I need to mention that at these clinics, I am in the company of some of the most quality horse people I have ever had the pleasure to meet. I am still completely grateful that some of them took the time to talk to me, to try to help me come through.
One of these was Donnie Eastwood. One of the “Donnies.” I sat by him during the afternoon session. Steven was back out there, on Shaun, and when he first rode out to take his turn at hindquarter, front end with the cow I had to look twice to see what the heck horse is he on NOW. It was that beautiful TB, finding a soft feel and looking fabulous.
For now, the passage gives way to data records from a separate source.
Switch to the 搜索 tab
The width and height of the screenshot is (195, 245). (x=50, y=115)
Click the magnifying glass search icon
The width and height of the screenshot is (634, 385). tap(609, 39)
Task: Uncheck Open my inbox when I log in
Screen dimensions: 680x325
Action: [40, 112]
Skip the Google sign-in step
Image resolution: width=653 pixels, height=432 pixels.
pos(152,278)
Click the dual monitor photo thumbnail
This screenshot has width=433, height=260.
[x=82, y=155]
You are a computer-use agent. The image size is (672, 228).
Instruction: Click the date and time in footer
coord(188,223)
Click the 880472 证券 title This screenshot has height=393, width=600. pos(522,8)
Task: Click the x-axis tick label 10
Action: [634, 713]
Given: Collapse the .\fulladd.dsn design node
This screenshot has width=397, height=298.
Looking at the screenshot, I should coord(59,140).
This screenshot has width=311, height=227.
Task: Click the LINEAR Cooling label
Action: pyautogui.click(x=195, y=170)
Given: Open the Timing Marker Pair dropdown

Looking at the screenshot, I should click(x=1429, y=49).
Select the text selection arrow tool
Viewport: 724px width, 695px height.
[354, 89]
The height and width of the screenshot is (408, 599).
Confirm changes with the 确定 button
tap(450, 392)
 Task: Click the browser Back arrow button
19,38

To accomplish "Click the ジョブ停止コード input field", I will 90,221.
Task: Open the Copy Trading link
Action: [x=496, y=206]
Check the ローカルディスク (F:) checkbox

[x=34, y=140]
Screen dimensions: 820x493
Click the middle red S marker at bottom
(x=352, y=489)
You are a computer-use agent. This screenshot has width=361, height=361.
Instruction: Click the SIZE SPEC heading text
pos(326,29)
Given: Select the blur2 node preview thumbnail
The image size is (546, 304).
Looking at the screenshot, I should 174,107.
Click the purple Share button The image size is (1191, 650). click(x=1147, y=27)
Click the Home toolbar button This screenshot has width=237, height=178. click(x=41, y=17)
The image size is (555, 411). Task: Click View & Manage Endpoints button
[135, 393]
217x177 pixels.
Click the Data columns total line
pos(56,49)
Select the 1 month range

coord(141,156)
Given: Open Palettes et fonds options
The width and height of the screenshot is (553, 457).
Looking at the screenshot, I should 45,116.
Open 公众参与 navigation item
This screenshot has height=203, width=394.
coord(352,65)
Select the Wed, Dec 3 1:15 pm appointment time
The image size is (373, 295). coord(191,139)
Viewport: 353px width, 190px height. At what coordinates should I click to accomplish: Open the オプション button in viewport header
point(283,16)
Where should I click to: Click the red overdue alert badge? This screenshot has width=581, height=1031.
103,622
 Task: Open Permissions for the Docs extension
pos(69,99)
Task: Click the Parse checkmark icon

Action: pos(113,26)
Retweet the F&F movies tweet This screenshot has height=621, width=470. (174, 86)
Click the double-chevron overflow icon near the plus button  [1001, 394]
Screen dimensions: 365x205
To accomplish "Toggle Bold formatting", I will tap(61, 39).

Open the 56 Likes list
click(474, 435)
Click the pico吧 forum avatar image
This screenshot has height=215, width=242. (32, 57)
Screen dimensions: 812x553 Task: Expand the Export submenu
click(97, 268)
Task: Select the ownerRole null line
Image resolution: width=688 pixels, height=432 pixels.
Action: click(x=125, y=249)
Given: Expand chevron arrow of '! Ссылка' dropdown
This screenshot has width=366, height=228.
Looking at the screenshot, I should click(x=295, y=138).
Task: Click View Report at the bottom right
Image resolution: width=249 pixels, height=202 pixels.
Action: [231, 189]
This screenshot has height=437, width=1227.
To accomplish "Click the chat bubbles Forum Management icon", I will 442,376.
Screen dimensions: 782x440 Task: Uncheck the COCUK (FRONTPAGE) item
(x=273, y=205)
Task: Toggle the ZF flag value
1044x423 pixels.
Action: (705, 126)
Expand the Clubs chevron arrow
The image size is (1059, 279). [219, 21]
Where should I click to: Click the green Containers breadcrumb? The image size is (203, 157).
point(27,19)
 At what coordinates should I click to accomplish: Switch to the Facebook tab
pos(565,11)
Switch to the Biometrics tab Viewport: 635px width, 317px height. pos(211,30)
Shaun and Steve, a mere few hours into his first ride in years. Photo by Debbie Johnson
“Do you notice,” Donnie says “that Steven never gives that horse a chance to pull on him? Never gives him an opportunity to get upset. Some other person might get on that horse and get to” he picks up both hands and mimics a rider working the bit . . . hmm, that looked familiar . . . oohhhh. I nod. I do notice, and I watch close. Donnie continues to once in awhile gently make a comment, and I am pretty sure he is directly addressing my less than successful attempt with Riata.
Can I tell you how amazingly fortunate I feel that he took that time? I listened and I listened hard.
Later on, while dumping the wheelie barrow, the other Donnie took some time too. I mention that I am NOT bailing on my horse and he gives me a quizzical look. “Never thought that” he says, “not all horses are for all people.” I want to explain, that no, she is for me, plenty all right, but you know circumstances and yah yah. I mention my other horse and allow as he needs all the time I can give him, no gentle flower, he either, but so far, I can stick with whatever he’s thrown at me and I am not afraid to go on with him.
Donnie turns. He says something I don’t quite hear, and I nod anyway, as I will do sometimes when that happens, rather than admit the noise in my head is loud and sometimes I cannot hear over the clatter. Finally as he is obviously waiting for a more intelligent response, I say, “I am sorry, what?”
And he says “then maybe what you need to do is figure out what to do so that that horse doesn’t ever need to act like that, ever again. Maybe you will have better success with him. If you’d thought like that, maybe you would have had better success with this one.” He smiles kindly and is off to his host duties.
Donnie Chalufas and Preacher
photo by Karen Johnson
I am standing there dumbfounded. Well yeah. . . obviously right? No. Not obvious to me, not at all. I am all about CORRECTING BEHAVIOR AFTER IT HAPPENS, NOT EVEN THINKING IN TERMS OF DIRECTING . . .
I did not know that. I swear as the day is long if you would have asked me I would have told you a lie about that and not known I was telling it.
I had a lot to think about. And that was Day Three.